1 files changed, 61 insertions, 20 deletions

diff --git a/Documentation/filesystems/fscrypt.rst b/Documentation/filesystems/fscrypt.rst
index 68c2bc8275cf..bd9932344804 100644
--- a/Documentation/filesystems/fscrypt.rst
+++ b/Documentation/filesystems/fscrypt.rst
@@ -234,8 +234,8 @@ HKDF is more flexible, is nonreversible, and evenly distributes
 entropy from the master key.  HKDF is also standardized and widely
 used by other software, whereas the AES-128-ECB based KDF is ad-hoc.
 
-Per-file keys
--------------
+Per-file encryption keys
+------------------------
 
 Since each master key can protect many files, it is necessary to
 "tweak" the encryption of each file so that the same plaintext in two
@@ -268,9 +268,9 @@ is greater than that of an AES-256-XTS key.
 Therefore, to improve performance and save memory, for Adiantum a
 "direct key" configuration is supported.  When the user has enabled
 this by setting FSCRYPT_POLICY_FLAG_DIRECT_KEY in the fscrypt policy,
-per-file keys are not used.  Instead, whenever any data (contents or
-filenames) is encrypted, the file's 16-byte nonce is included in the
-IV.  Moreover:
+per-file encryption keys are not used.  Instead, whenever any data
+(contents or filenames) is encrypted, the file's 16-byte nonce is
+included in the IV.  Moreover:
 
 - For v1 encryption policies, the encryption is done directly with the
   master key.  Because of this, users **must not** use the same master
@@ -302,6 +302,16 @@ For master keys used for v2 encryption policies, a unique 16-byte "key
 identifier" is also derived using the KDF.  This value is stored in
 the clear, since it is needed to reliably identify the key itself.
 
+Dirhash keys
+------------
+
+For directories that are indexed using a secret-keyed dirhash over the
+plaintext filenames, the KDF is also used to derive a 128-bit
+SipHash-2-4 key per directory in order to hash filenames.  This works
+just like deriving a per-file encryption key, except that a different
+KDF context is used.  Currently, only casefolded ("case-insensitive")

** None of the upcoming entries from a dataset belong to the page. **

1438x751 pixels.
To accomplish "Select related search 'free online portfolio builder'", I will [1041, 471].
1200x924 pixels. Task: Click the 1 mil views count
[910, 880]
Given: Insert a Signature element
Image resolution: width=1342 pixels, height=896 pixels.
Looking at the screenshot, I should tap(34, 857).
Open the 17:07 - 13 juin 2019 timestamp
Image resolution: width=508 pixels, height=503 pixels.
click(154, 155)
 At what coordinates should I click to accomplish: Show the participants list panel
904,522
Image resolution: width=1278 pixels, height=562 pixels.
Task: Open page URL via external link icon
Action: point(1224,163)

+encrypted directories use this style of hashing.
+
 Encryption modes and usage
 ==========================
 
@@ -325,11 +335,11 @@ used.
 Adiantum is a (primarily) stream cipher-based mode that is fast even
 on CPUs without dedicated crypto instructions.  It's also a true
 wide-block mode, unlike XTS.  It can also eliminate the need to derive
-per-file keys.  However, it depends on the security of two primitives,
-XChaCha12 and AES-256, rather than just one.  See the paper
-"Adiantum: length-preserving encryption for entry-level processors"
-(https://eprint.iacr.org/2018/720.pdf) for more details.  To use
-Adiantum, CONFIG_CRYPTO_ADIANTUM must be enabled.  Also, fast
+per-file encryption keys.  However, it depends on the security of two
+primitives, XChaCha12 and AES-256, rather than just one.  See the
+paper "Adiantum: length-preserving encryption for entry-level
+processors" (https://eprint.iacr.org/2018/720.pdf) for more details.
+To use Adiantum, CONFIG_CRYPTO_ADIANTUM must be enabled.  Also, fast
 implementations of ChaCha and NHPoly1305 should be enabled, e.g.
 CONFIG_CRYPTO_CHACHA20_NEON and CONFIG_CRYPTO_NHPOLY1305_NEON for ARM.
 
@@ -513,7 +523,9 @@ FS_IOC_SET_ENCRYPTION_POLICY can fail with the following errors:
 - ``EEXIST``: the file is already encrypted with an encryption policy
   different from the one specified
 - ``EINVAL``: an invalid encryption policy was specified (invalid
-  version, mode(s), or flags; or reserved bits were set)
+  version, mode(s), or flags; or reserved bits were set); or a v1
+  encryption policy was specified but the directory has the casefold
+  flag enabled (casefolding is incompatible with v1 policies).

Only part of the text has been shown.